Center for Visual Art Presents Armor
DENVER, COLORADO – Knights of the Realm conducting medieval battles between kingdoms, Samurai warriors ruling pre-Modern Japan, and Turkish soldiers of the Ottoman Empire served their days covered in hand-formed sheets of metal made by the artists of their time. These warriors and their protective armor have drifted from memory into legends as the world’s countries change from ruling to governing and adapt to new power structures. Even though the hand-to-hand battles of ancient times are rarely fought in this day, the need to protect oneself from harm persists. Without these protections, how do we face the daily assault of life as we currently know it?

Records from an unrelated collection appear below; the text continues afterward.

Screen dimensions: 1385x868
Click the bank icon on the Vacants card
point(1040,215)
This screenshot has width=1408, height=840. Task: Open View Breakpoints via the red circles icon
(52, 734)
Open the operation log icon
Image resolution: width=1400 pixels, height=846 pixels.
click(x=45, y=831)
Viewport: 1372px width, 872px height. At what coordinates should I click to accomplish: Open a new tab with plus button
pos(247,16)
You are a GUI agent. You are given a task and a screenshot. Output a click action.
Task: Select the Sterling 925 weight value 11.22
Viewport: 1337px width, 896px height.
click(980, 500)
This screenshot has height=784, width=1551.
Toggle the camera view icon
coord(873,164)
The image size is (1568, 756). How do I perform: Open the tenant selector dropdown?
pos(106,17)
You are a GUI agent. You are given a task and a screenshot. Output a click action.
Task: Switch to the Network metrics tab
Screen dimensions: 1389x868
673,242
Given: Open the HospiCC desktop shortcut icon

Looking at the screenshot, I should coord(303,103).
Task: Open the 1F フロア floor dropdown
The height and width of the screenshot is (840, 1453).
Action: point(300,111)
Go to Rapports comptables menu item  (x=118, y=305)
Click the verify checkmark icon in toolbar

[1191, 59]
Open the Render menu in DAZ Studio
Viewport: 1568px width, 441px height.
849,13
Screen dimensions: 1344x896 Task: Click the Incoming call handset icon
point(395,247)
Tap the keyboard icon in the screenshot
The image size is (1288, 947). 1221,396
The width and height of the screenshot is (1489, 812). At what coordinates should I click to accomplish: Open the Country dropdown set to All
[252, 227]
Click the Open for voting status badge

Presented for public viewing from July 30 to October 16, 2021, at the Metropolitan State University of Denver, Center for Visual Art, Armor is an exhibition of artwork that addresses different ways artists express concepts of bodily protection and the means by which we arm and mend ourselves physically, spiritually and emotionally. These explorations into armor uncover how structures or ideals can protect, but also fail us. CVA’s Director & Curator Cecily Cullen says of the exhibition, “Art can be a solace, a form of protection in itself, but we also find commonalities and creativity, wisdom and innovation that remind us that anything is possible. Sometimes there are solutions as straightforward as joining together as a community. Other times an expression of absurdity is the only response that is fitting to the incomprehensible offenses perpetrated among us humans.”
In Armor, CVA presents a contemporary take on battle armor and the protective power imbued into objects as the artists create and manipulate the materials in response to the different threats and attacks they face as individuals or within their communities. Merritt Johnson says of her work in the exhibition, “I weave, sew, cast, draw, sculpt and perform tools for surviving current conditions and envisioning regenerative, intersectional, connected ways of being. The mixed materials and processes I create with embody my mixed heritage; advocating allegiance to land, water, and marginalized bodies in the face of continued state violence and oppression.” Additionally, the exhibition features a series of fashionable Kevlar vests created by Erika Diamond “in response to the 2016 Pulse nightclub shooting, they are specifically tailored and designed to protect my queer-identifying friends, lovers, mentors, and artists I admire, reflecting their individual ideas around personal safety and style”, says Diamond.